Alkisah, di daerah Bangka ada seorang perempuan tua yang sangat miskin. Ia mempunyai anak yang memiliki bentuk dan kulit seperti katak. Masyarakat sekitar memanggil anak tersebut Bujang Katak.
Bujang Katak tumbuh menjadi pemuda yang rajin. Suatu hari, Bujang Katak mengutarakan keinginannya untuk menikahi putri raja kepada ibunya. Mereka pun berangkat ke kerajaan dan mengutarakan maksud kedatangannya.
Sang Raja mempersilahkan ketujuh putrinya menentukan pilihannya. Semua putri Raja menolak, kecuali si Bungsu. Putri Bungsu bersedia menikah dengan Bujang Katak asal dibuatkan jembatan emas dari rumah Bujang Katak sampai istana.
Bujang Katak segera bertapa. Pada malam ketujuh, keajaiban terjadi. Tubuh Bujang Katak memancarkan sinar berwarna kekuningan, kulit kataknya mengelupas. Ia menjadi pemuda yang tampan dan gagah.
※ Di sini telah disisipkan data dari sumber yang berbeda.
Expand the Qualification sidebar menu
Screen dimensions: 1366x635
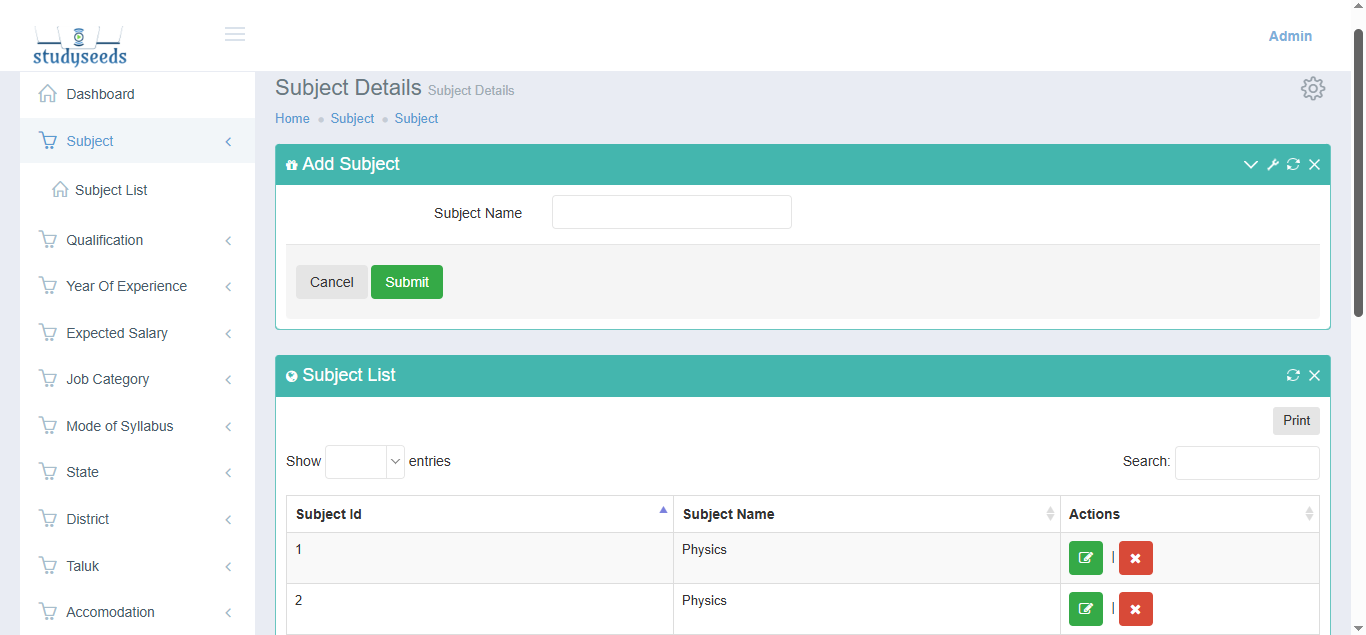105,240

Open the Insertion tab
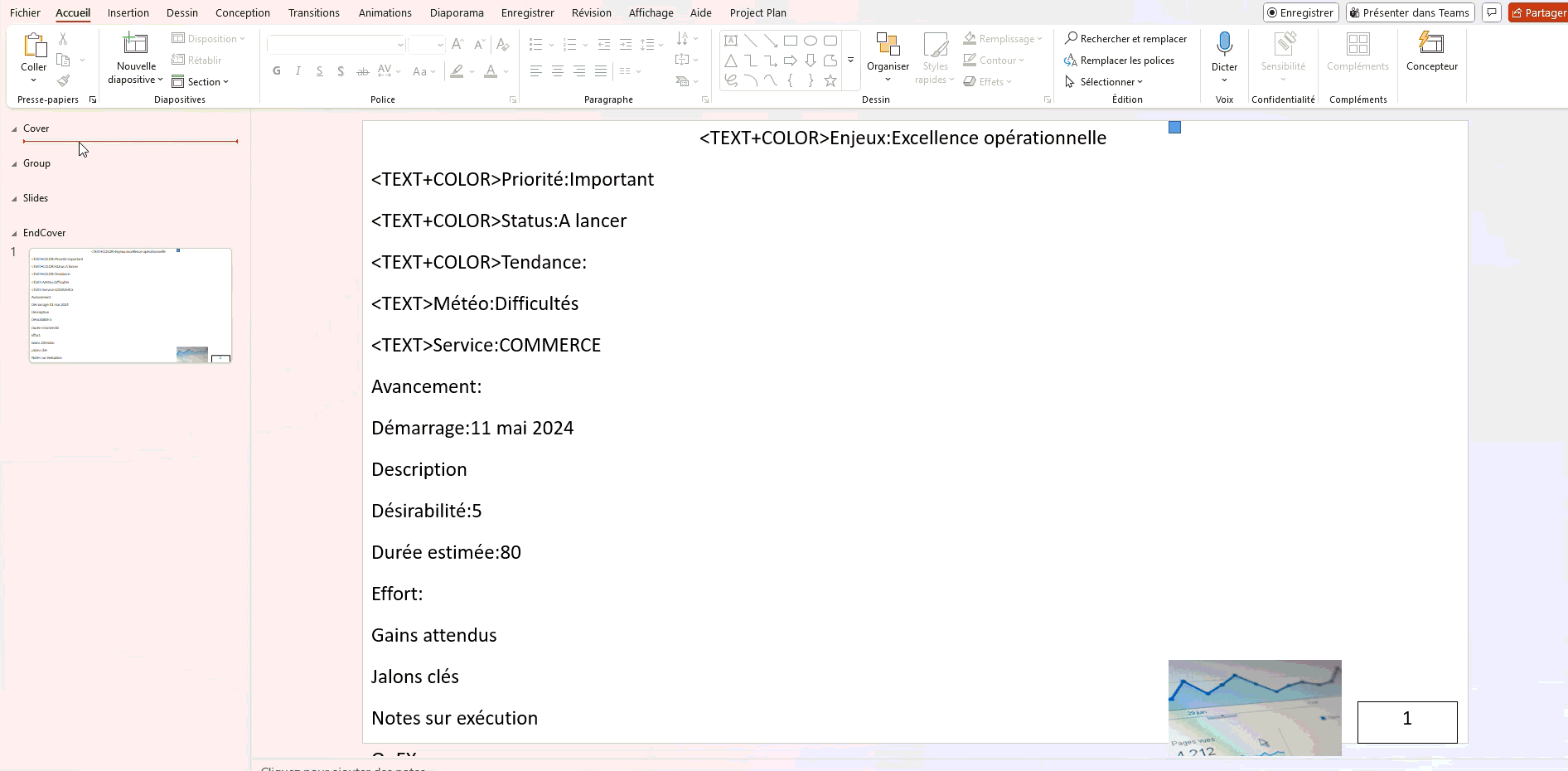pyautogui.click(x=128, y=12)
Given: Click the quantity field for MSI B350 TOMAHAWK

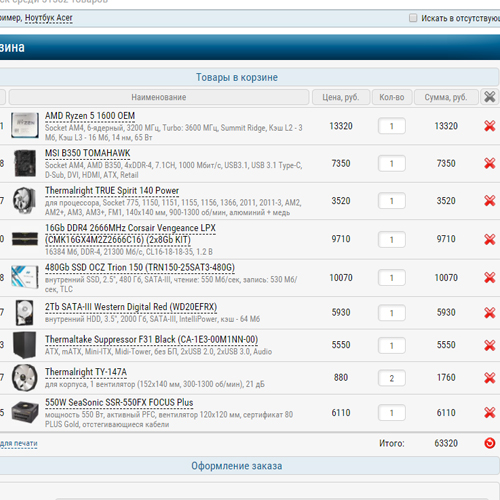Looking at the screenshot, I should [x=392, y=163].
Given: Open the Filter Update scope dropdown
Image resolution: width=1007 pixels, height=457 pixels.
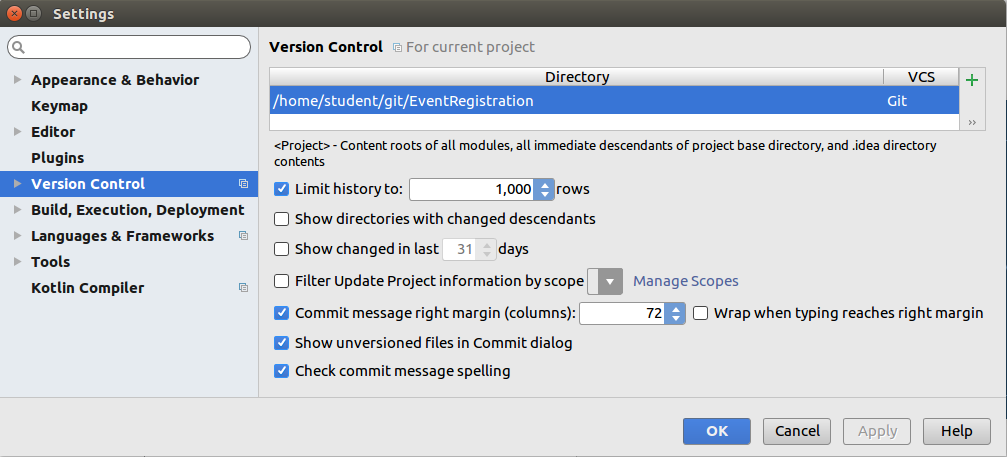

Bujang Katak membakar kulit kataknya. Kulit itu berubah menjadi tumpukan emas. Dengan emas itulah, ia membangun jembatan dalam waktu satu malam.
Paginya, istana gempar dengan adanya jembatan emas. Sang Raja juga kaget melihat Bujang Katak yang sudah berubah. Ia pun dinikahkan dengan Putri Bungsu dan hidup di istana.